- What the exercise asks -
Find the line containing "Google Checkout ownz". Reproduce it and every line after it up to the end of the records, exactly as written.

******

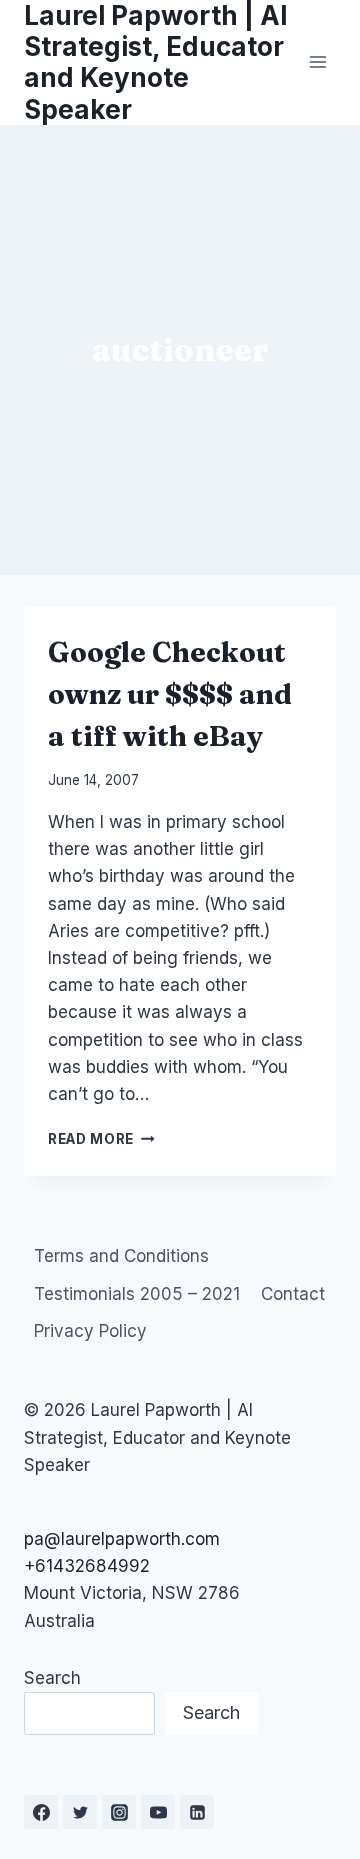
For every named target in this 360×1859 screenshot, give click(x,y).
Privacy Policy (90, 1331)
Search (52, 1678)
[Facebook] (41, 1812)
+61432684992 (87, 1566)
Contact (293, 1294)
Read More (101, 1139)
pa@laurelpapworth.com (122, 1539)
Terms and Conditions (121, 1256)
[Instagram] (119, 1812)
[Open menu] (317, 62)
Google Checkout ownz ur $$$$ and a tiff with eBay (170, 694)
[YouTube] (158, 1812)
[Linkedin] (197, 1812)
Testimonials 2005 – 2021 (137, 1294)
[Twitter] (80, 1812)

******

- Solution for this exercise -
Google Checkout ownz ur $$$$ and a tiff with eBay (170, 694)
[YouTube] (158, 1812)
[Linkedin] (197, 1812)
Testimonials 2005 – 2021 (137, 1294)
[Twitter] (80, 1812)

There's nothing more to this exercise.